**Material for this exercise**.
● ● ● ● ● ● ●
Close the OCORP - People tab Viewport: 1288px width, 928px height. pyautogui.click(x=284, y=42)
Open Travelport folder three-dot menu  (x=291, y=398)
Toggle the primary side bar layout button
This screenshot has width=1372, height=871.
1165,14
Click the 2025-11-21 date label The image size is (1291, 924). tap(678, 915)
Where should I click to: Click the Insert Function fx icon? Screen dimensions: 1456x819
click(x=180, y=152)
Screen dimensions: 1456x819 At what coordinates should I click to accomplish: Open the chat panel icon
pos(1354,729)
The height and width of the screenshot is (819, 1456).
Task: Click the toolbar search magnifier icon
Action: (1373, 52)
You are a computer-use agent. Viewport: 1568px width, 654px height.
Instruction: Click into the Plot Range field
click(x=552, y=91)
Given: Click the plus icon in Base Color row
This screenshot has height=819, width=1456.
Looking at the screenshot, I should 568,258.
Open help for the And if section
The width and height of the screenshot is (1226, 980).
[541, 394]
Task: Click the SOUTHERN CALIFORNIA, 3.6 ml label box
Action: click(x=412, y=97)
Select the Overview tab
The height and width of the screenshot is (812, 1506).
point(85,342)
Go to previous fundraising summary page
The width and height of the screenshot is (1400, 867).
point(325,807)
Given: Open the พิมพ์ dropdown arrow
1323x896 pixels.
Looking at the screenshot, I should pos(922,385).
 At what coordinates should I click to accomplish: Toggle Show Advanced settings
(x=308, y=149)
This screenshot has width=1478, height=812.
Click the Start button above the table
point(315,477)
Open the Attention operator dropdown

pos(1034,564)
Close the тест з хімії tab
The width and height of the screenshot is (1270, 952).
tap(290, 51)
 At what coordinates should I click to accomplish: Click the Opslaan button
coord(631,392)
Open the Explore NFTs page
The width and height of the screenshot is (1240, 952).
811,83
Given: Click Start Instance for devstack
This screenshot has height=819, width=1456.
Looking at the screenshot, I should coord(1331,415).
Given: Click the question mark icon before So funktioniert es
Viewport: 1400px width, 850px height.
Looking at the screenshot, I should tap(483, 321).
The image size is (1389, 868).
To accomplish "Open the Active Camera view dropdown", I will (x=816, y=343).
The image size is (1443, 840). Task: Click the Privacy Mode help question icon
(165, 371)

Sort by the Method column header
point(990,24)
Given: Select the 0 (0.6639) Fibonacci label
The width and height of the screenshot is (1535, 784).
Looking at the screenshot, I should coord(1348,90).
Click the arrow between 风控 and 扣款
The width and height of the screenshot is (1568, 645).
● ● ● ● ● ● ●
**What to work on**. Give an exact copy of all the material above.

**Solved exercise**.
Close the OCORP - People tab Viewport: 1288px width, 928px height. pyautogui.click(x=284, y=42)
Open Travelport folder three-dot menu  (x=291, y=398)
Toggle the primary side bar layout button
This screenshot has width=1372, height=871.
1165,14
Click the 2025-11-21 date label The image size is (1291, 924). tap(678, 915)
Where should I click to: Click the Insert Function fx icon? Screen dimensions: 1456x819
click(x=180, y=152)
Screen dimensions: 1456x819 At what coordinates should I click to accomplish: Open the chat panel icon
pos(1354,729)
The height and width of the screenshot is (819, 1456).
Task: Click the toolbar search magnifier icon
Action: (1373, 52)
You are a computer-use agent. Viewport: 1568px width, 654px height.
Instruction: Click into the Plot Range field
click(x=552, y=91)
Given: Click the plus icon in Base Color row
This screenshot has height=819, width=1456.
Looking at the screenshot, I should 568,258.
Open help for the And if section
The width and height of the screenshot is (1226, 980).
[541, 394]
Task: Click the SOUTHERN CALIFORNIA, 3.6 ml label box
Action: click(x=412, y=97)
Select the Overview tab
The height and width of the screenshot is (812, 1506).
point(85,342)
Go to previous fundraising summary page
The width and height of the screenshot is (1400, 867).
point(325,807)
Given: Open the พิมพ์ dropdown arrow
1323x896 pixels.
Looking at the screenshot, I should pos(922,385).
 At what coordinates should I click to accomplish: Toggle Show Advanced settings
(x=308, y=149)
This screenshot has width=1478, height=812.
Click the Start button above the table
point(315,477)
Open the Attention operator dropdown

pos(1034,564)
Close the тест з хімії tab
The width and height of the screenshot is (1270, 952).
tap(290, 51)
 At what coordinates should I click to accomplish: Click the Opslaan button
coord(631,392)
Open the Explore NFTs page
The width and height of the screenshot is (1240, 952).
811,83
Given: Click Start Instance for devstack
This screenshot has height=819, width=1456.
Looking at the screenshot, I should coord(1331,415).
Given: Click the question mark icon before So funktioniert es
Viewport: 1400px width, 850px height.
Looking at the screenshot, I should tap(483, 321).
The image size is (1389, 868).
To accomplish "Open the Active Camera view dropdown", I will (x=816, y=343).
The image size is (1443, 840). Task: Click the Privacy Mode help question icon
(165, 371)

Sort by the Method column header
point(990,24)
Given: Select the 0 (0.6639) Fibonacci label
The width and height of the screenshot is (1535, 784).
Looking at the screenshot, I should coord(1348,90).
Click the arrow between 风控 and 扣款
The width and height of the screenshot is (1568, 645).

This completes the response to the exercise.